Skills shortage impacts salaries
"Intense competition for skilled professionals will translate into salary increases this coming financial year," says Robert Beckley, regional director of Hays Technology.
Moving away from the salary stability stance of recent years, employers say the skills shortage is the reason increases are higher than planned. Already, 95% are experiencing a skills shortage. Ninety per cent say it will impact the effective operation or growth plans of their organisation.
This is fuelling a once-in-a-career market. Previously camouflaged by skilled migration, and further impacted by headcount growth, skills shortages have reached a level unmatched in our years in recruitment and sparked deliberate salary increases from employers.
However, while both the value and extent of salary increases is rising, employees expectations are growing faster. In a job-rich, candidate-poor market, they feel more assured of their worth and have prioritised a pay rise.

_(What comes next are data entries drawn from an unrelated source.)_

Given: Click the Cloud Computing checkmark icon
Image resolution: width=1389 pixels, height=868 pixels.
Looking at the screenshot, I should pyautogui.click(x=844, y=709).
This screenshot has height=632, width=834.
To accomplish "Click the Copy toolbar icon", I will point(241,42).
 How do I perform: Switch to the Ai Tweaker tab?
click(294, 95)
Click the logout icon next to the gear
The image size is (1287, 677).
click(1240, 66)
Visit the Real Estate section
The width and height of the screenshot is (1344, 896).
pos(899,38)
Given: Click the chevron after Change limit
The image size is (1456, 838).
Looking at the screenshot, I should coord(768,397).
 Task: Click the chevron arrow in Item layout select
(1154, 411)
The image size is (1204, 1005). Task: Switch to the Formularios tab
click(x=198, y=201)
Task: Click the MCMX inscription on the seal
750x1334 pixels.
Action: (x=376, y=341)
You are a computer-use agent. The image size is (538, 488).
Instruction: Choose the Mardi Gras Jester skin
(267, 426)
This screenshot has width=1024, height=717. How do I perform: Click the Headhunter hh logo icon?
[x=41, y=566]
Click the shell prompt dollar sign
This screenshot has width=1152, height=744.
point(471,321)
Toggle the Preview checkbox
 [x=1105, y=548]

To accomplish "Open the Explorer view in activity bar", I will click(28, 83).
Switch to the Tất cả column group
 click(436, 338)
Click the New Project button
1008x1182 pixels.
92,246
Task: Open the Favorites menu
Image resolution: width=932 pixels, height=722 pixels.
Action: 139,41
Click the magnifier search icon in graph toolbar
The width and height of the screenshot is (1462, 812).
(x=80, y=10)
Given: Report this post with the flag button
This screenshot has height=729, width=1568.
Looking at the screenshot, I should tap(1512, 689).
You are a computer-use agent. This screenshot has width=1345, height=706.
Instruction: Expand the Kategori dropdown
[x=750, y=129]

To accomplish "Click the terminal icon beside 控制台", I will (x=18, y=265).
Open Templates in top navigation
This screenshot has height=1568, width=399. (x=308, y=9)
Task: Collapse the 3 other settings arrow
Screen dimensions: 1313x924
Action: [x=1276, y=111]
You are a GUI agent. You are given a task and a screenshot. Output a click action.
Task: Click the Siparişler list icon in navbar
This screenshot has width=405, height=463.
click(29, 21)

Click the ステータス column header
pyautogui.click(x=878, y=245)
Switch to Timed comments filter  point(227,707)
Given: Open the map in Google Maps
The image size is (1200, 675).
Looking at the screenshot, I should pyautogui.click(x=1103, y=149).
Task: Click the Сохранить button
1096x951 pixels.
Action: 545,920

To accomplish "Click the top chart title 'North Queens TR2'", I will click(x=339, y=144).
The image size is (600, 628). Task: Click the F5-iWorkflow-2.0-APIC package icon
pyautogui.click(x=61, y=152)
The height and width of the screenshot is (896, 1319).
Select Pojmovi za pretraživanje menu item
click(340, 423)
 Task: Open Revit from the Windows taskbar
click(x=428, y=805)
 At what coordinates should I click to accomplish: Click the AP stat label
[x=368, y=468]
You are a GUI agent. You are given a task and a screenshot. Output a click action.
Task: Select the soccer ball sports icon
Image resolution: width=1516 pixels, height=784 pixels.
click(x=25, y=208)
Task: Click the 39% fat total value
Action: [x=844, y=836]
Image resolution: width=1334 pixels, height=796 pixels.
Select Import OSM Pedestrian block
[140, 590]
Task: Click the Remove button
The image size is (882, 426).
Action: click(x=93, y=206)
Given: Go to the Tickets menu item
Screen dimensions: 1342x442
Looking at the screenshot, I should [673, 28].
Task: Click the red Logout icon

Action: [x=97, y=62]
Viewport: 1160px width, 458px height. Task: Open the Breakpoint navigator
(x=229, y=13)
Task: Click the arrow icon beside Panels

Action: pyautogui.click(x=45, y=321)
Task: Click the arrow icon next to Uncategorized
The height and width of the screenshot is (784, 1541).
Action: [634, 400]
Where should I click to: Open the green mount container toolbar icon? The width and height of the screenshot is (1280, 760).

In such a market, the number one question were asked by employers is how to stand out as their preferred candidates first choice.
Hays' answer is a new equation for employers to follow.
"We suggest that today's skills shortage presents an opportunity to define a new equation in the world of work," says Beckley.
"Salary increase budgets only extend so far, so consider the full value exchange for each role," he says.
"Along with salary, consider benefits, upskilling, career progression, purpose, and the relationship employers have with their employees."
In other key findings, the Hays Salary Guide found:
The top five technology skills in demand:
- Business Analysts
- Cloud Engineers
- Full Stack Developers
- Cyber Security Analysts
- Data Analysts
Benefits increase to attract candidates: 20% of technology employers have improved benefits and working practices to entice more staff. The top three benefits sought by technology professionals are training (either internal or external), over 20 days' annual leave and ongoing learning - development.
Hiring intentions rise: 60% of technology employers intend to increase permanent staff levels in FY22/23. Forty eight per cent will increase their use of temporary and contract staff.